We don’t speculate on something like the diameter of a fuel injection nozzle to be used in an engine of an aircraft being constructed. Why don’t we expect the same standard of rigor in the construction of a plan in response to a pandemic? The uncertainty around the details of the coronavirus is no excuse for such a standard to be dangerously low. To the contrary, the uncertainty should mandate an even higher standard of rigor as we must further abandon our intuitions in favor of robust mathematical structures developed precisely to manage the counterintuitive features and probabilistic parameters in projecting a pandemic. Indeed, the overall expected specific outcome generated by such an approach is no more important than the systematic calculation of the range of possible outcomes and the corresponding probability values. This data is essential in optimizing a dynamic response that provides for a range of possible contingencies and their corresponding real-time probabilities that change in response to emerging trends.

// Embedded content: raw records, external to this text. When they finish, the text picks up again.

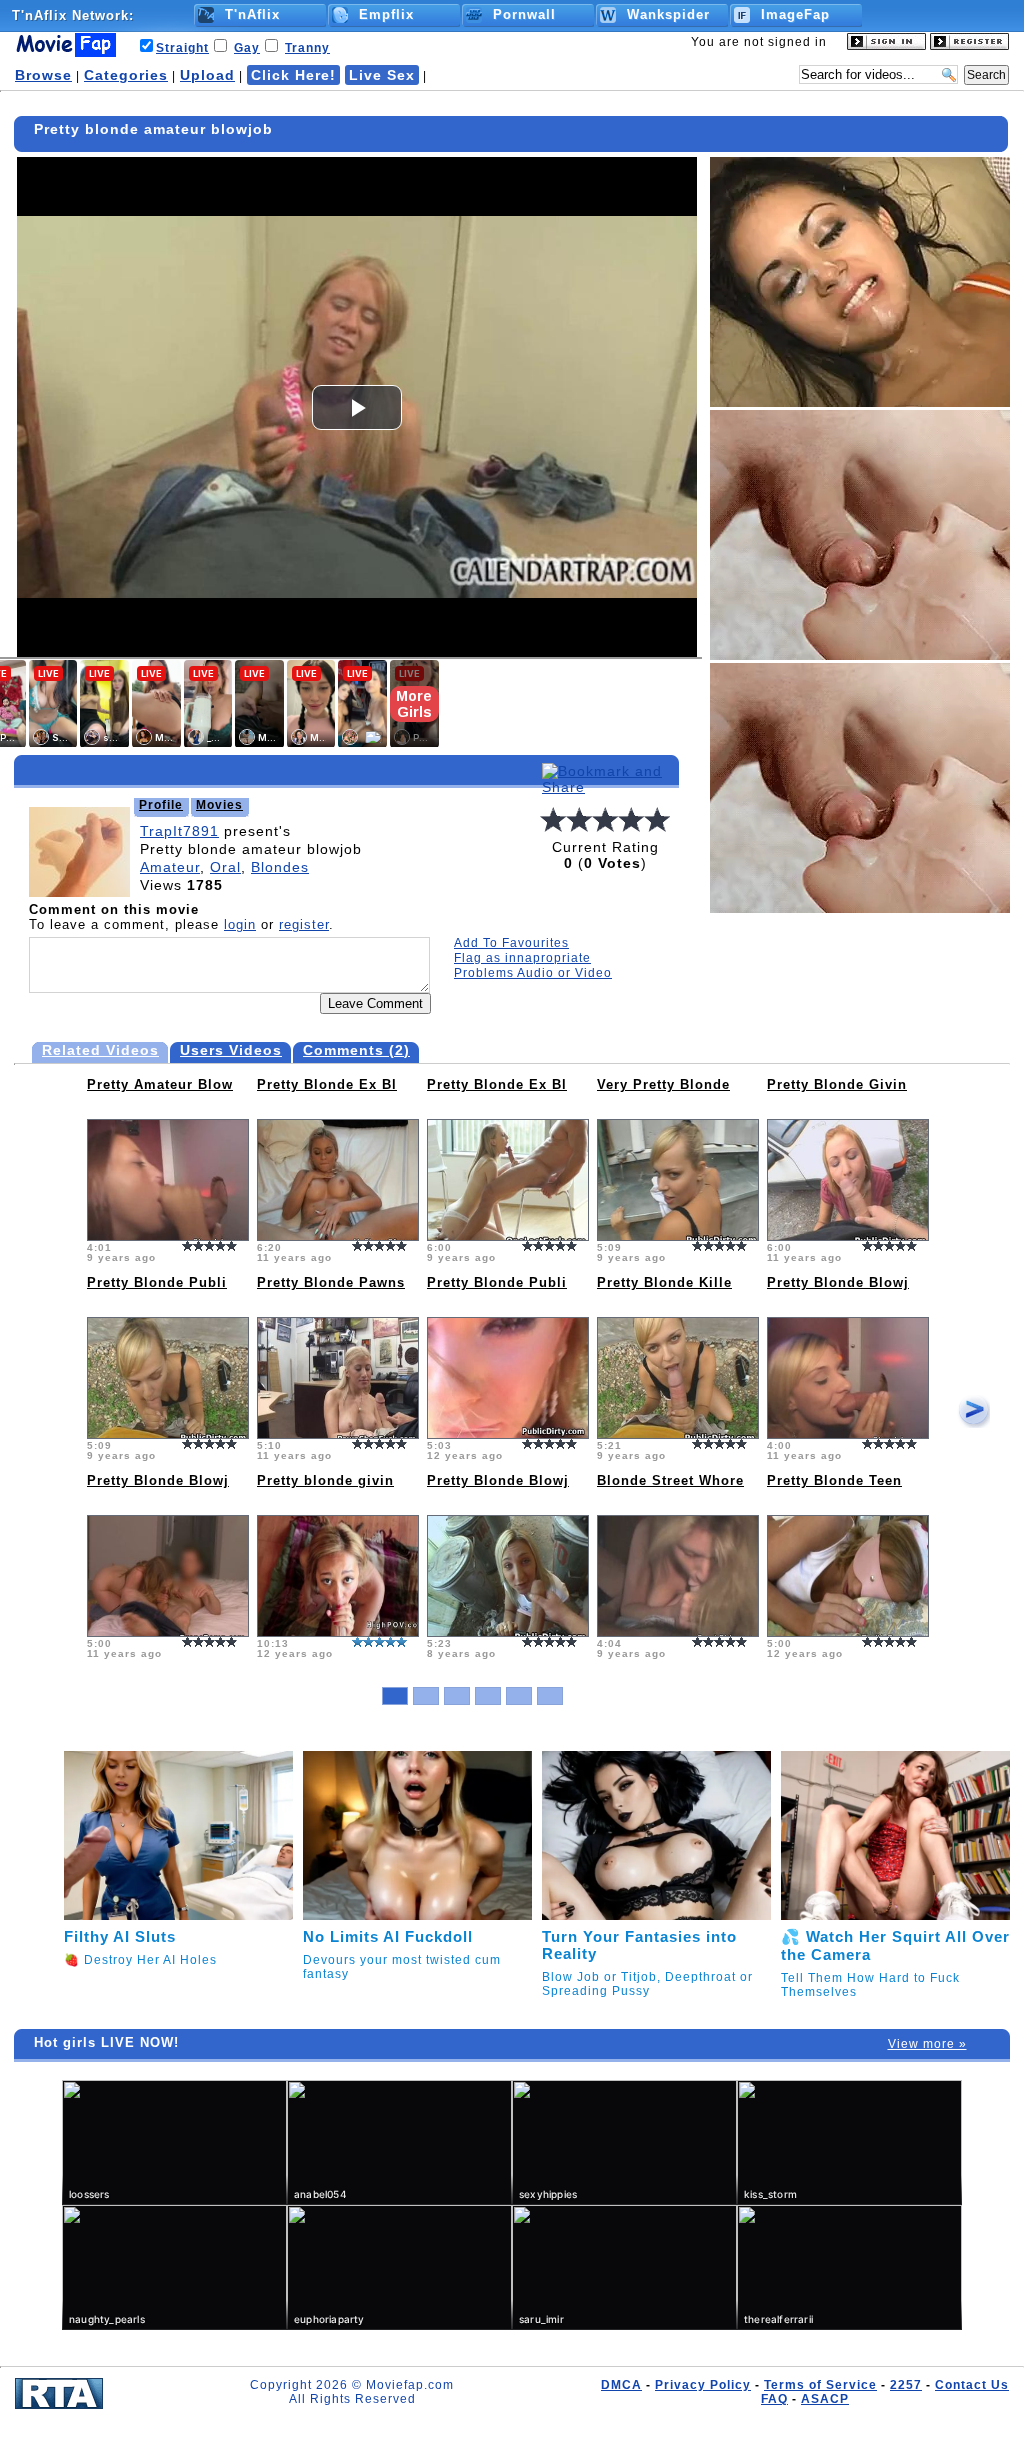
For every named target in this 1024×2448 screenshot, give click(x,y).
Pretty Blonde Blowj (838, 1282)
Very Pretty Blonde (663, 1084)
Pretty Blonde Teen (834, 1480)
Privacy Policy (703, 2385)
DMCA (621, 2385)
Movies (219, 805)
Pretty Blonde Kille (664, 1282)
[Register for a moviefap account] (969, 46)
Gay (247, 48)
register (304, 924)
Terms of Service (820, 2385)
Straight (182, 48)
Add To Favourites (511, 943)
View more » (927, 2044)
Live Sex (382, 75)
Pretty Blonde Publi (157, 1282)
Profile (161, 805)
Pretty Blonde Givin (837, 1084)
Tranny (307, 48)
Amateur (170, 867)
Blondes (280, 867)
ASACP (825, 2399)
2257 (906, 2385)
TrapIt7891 (179, 831)
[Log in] (886, 46)
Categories (126, 75)
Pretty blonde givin (325, 1480)
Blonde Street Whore (670, 1480)
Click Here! (293, 75)
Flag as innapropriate (522, 958)
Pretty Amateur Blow (160, 1084)
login (240, 924)
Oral (225, 867)
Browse (43, 75)
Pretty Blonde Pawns (331, 1282)
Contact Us (972, 2385)
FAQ (774, 2399)
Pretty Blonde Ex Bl (327, 1084)
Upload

In short, the uncertainty around coronavirus clearly heightens the stakes, and this should be reflected via higher standards for rigor and reasoning when communicating to the public about COVID-19. Instead, we continue to witness this uncertainty make more room for further false “facts” and dangerously imprecise discourse punctuated by pseudo-pleasantries.
That said, this is not meant to detract from the tireless and fruitful efforts of so many individuals (including regional leadership) working in our health authorities and elsewhere. Rather, this long rant is intended (in part) to express my view that these leaders and team members, along with the rest of the broader collective, should be empowered with better information and direction via the evidence-based tools discussed above.